Monday, Jan. 14, 1924
Tilden Explodes
The tennis sovereigns are becoming solicitous over their subject's literary activities. Amateur tennis players, they aver, should not gain from the game by authorship. Ceteris verbis, tennis players will probably be forbidden the right of contributing to magazines for money. So swollen is the trade apparently that certain of the stars are supporting themselves thereby. They are commercial athletes if not professional.
Will Tilden immediately exploded. Said he: "Writing is my chosen career. The committee may not know that I began working for newspapers while in my junior year at college and have been identified with the writing game since then. I hadn't even won a State title during my early years in the newspaper game, so my work was not dependent upon my ability as a tennis player. Neither was the fact that I have done dramatic and music reviews for metropolitan papers, nor that I have had eight fiction stories accepted by magazines in the last 18 months.

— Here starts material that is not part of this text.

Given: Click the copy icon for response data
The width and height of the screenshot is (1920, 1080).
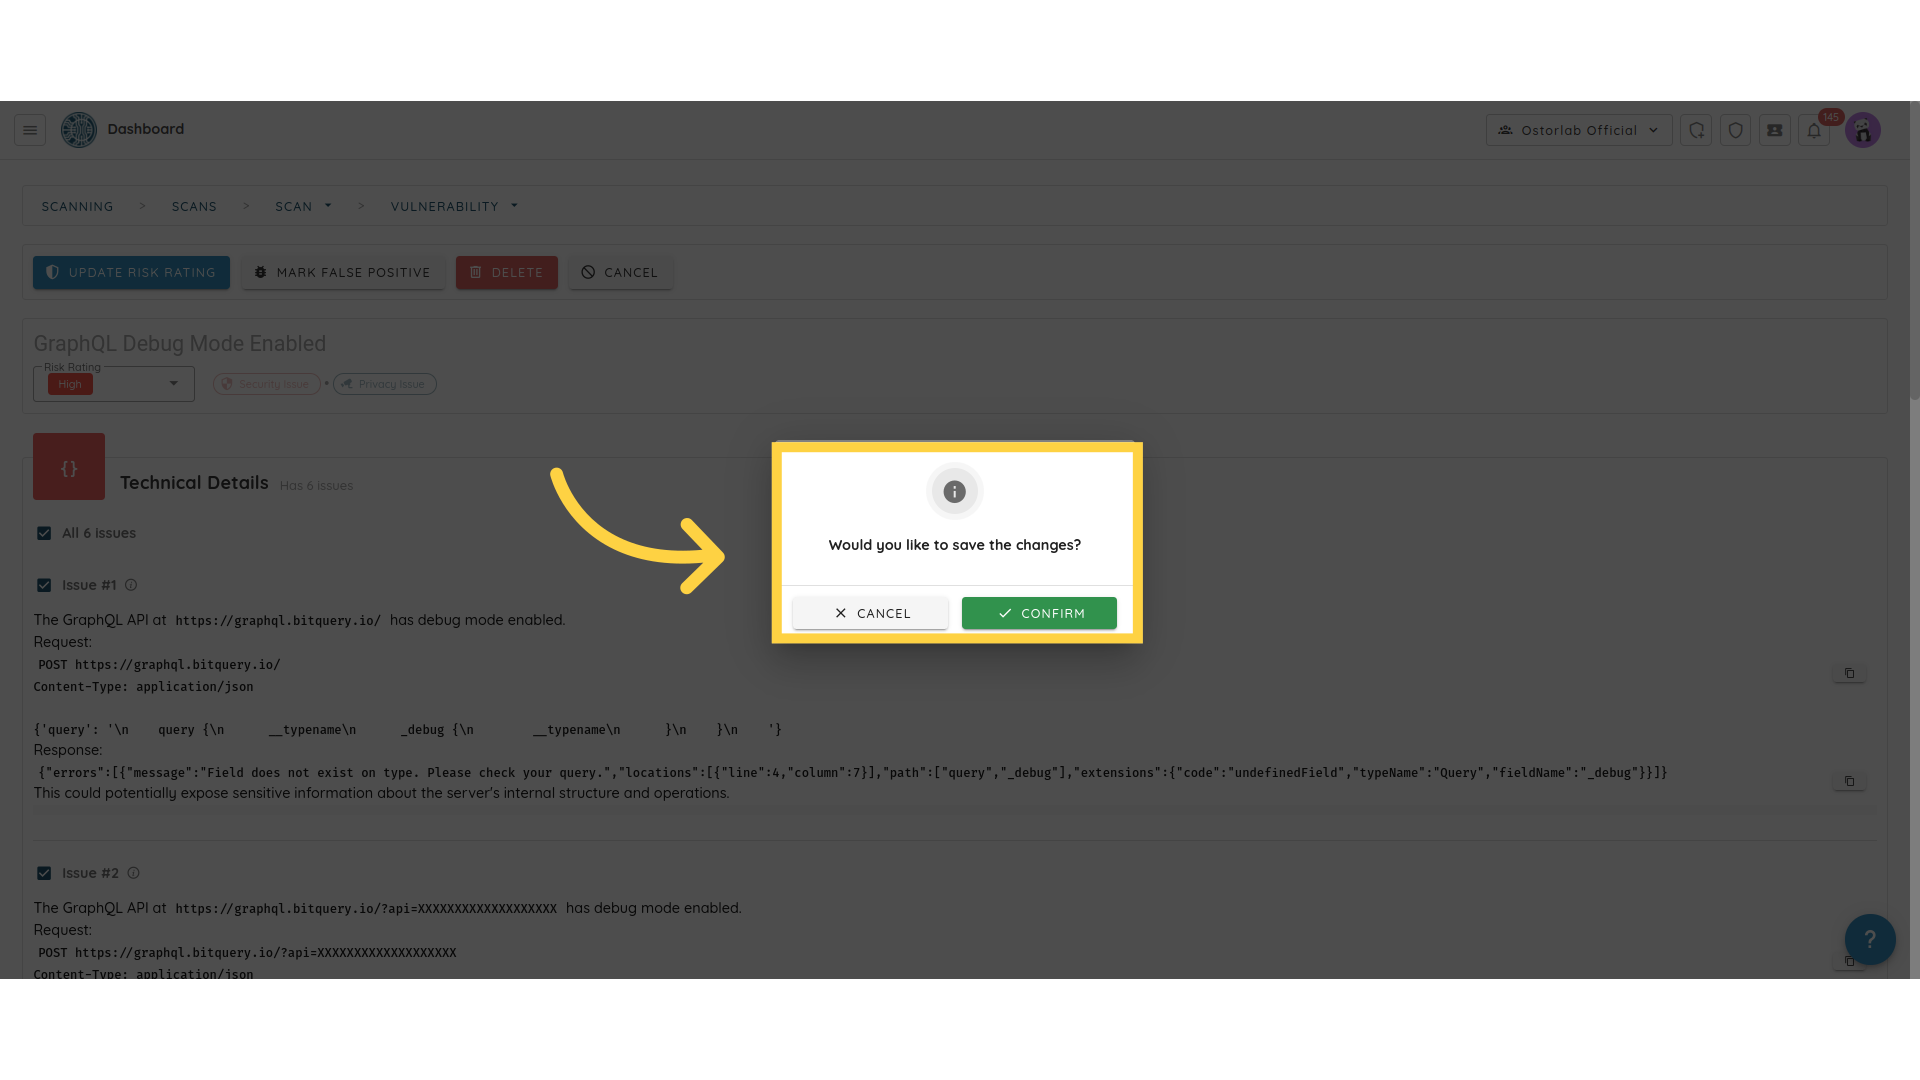Looking at the screenshot, I should click(1849, 781).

"You can't sell fiction with a tennis racquet, nor can you sit at a city desk, as I have done, unless you are a practical newspaperman of real experience and initiative.

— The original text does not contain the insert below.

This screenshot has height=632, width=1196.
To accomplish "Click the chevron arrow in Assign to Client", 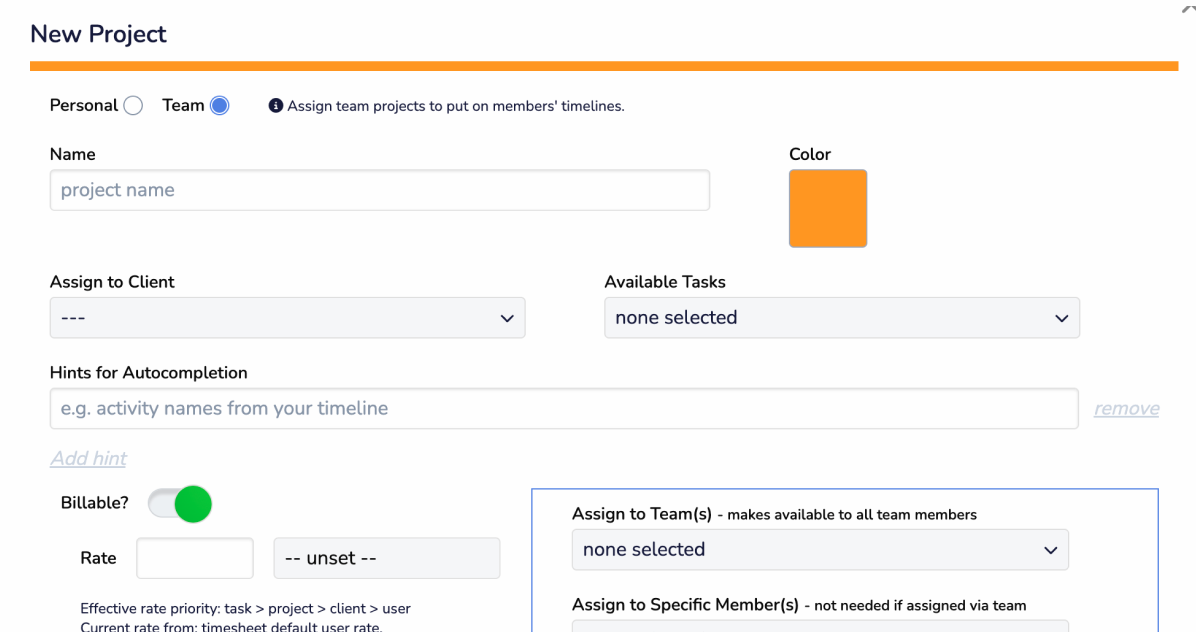I will [506, 318].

"Frankly, I cannot see that the interpretation applies to me, although it is barely possible that I am the man at whom it is directed.
"I am heart and soul an amateur and have refused five offers to turn pro. If the executive committee thinks the player-writers are getting by on their tennis reputation, let the committee pass a rule forbidding players to use their titles in signing articles. My name is my own, however, given to me by my father, and not by the United States Tennis Association."

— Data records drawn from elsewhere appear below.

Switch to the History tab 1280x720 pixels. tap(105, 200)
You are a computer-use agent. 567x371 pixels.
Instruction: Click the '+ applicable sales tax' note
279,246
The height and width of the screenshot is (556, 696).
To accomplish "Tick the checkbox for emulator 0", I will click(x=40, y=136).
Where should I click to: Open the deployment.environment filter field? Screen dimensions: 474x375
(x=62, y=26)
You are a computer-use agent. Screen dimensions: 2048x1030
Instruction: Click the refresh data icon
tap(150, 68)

There promises to develop a literature-lawn tennis controversy which will live long in literary and sporting annals. The interesting point, of course, and the one which will never be proved is the attitude magazine editors might take toward Mr. Tilden's fiction if he should leave the courts permanently in favor of literature.
Coincident with the action of the lawn tennis officials, word came from the Olympic Committee that no athlete competing will be allowed to record for the press the experiences of the American team. Thus far no literary pole vaulters have threatened in righteous indignation to forsake their poles for their pens.